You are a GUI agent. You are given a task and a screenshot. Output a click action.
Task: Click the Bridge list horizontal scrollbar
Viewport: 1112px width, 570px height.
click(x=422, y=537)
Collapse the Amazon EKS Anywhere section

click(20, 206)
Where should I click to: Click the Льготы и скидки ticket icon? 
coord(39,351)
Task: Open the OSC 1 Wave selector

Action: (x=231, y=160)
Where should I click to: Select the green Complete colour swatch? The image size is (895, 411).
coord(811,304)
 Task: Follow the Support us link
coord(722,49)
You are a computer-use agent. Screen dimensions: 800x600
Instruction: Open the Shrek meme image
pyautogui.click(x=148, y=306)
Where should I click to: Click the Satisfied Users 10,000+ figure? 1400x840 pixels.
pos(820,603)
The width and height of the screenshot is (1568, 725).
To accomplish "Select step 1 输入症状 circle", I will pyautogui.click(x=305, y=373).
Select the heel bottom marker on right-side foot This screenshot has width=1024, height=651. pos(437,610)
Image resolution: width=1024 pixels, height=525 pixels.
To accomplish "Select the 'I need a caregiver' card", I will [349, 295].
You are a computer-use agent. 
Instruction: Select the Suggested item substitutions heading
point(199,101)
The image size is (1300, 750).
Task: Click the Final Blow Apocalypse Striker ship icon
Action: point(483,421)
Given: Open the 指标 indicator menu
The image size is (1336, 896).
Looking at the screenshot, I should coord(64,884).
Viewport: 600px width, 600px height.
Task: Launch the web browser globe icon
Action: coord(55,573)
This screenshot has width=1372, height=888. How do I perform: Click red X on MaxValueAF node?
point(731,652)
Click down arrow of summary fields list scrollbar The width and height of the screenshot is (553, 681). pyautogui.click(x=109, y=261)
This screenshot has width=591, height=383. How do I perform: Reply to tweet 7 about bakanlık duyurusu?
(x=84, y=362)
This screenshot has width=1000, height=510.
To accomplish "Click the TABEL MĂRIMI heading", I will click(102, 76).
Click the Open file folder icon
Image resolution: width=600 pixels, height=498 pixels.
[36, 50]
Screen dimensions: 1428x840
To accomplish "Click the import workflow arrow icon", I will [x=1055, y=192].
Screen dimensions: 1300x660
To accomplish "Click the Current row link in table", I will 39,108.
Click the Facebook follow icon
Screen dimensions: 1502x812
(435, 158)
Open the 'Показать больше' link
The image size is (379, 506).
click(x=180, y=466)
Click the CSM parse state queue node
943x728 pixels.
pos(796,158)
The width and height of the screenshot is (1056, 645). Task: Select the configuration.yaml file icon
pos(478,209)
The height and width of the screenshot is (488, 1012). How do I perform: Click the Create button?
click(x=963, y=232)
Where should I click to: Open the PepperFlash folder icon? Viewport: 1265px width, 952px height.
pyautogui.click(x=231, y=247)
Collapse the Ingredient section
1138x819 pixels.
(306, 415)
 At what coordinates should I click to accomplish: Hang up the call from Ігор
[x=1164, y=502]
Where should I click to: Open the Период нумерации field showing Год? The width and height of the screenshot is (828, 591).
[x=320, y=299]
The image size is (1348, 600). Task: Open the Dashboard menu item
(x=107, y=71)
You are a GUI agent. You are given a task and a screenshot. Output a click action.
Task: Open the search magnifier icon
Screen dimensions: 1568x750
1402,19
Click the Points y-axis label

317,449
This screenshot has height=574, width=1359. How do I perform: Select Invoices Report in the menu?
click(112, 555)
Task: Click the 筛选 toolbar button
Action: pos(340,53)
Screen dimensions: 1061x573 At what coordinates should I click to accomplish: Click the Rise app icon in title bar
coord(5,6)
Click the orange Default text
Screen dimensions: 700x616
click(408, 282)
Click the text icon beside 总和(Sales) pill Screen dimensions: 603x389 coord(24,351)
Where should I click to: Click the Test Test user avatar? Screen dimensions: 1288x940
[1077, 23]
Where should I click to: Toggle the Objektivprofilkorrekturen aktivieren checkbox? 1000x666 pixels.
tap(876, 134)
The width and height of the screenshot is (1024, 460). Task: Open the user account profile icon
++++++++++++++++++++
### Short problem:
Render the records as a Markdown table with the columns No. and Record line, numbering each row and leaving out blank lines. Begin at the first line of the records and stop after the line that contains "pyautogui.click(x=148, y=306)".

### Output for this task:
| No. | Record line |
|---|---|
| 1 | You are a GUI agent. You are given a task and a screenshot. Output a click action. |
| 2 | Task: Click the Bridge list horizontal scrollbar |
| 3 | Viewport: 1112px width, 570px height. |
| 4 | click(x=422, y=537) |
| 5 | Collapse the Amazon EKS Anywhere section |
| 6 | click(20, 206) |
| 7 | Where should I click to: Click the Льготы и скидки ticket icon?  |
| 8 | coord(39,351) |
| 9 | Task: Open the OSC 1 Wave selector |
| 10 | Action: (x=231, y=160) |
| 11 | Where should I click to: Select the green Complete colour swatch? The image size is (895, 411). |
| 12 | coord(811,304) |
| 13 |  Task: Follow the Support us link |
| 14 | coord(722,49) |
| 15 | You are a computer-use agent. Screen dimensions: 800x600 |
| 16 | Instruction: Open the Shrek meme image |
| 17 | pyautogui.click(x=148, y=306) |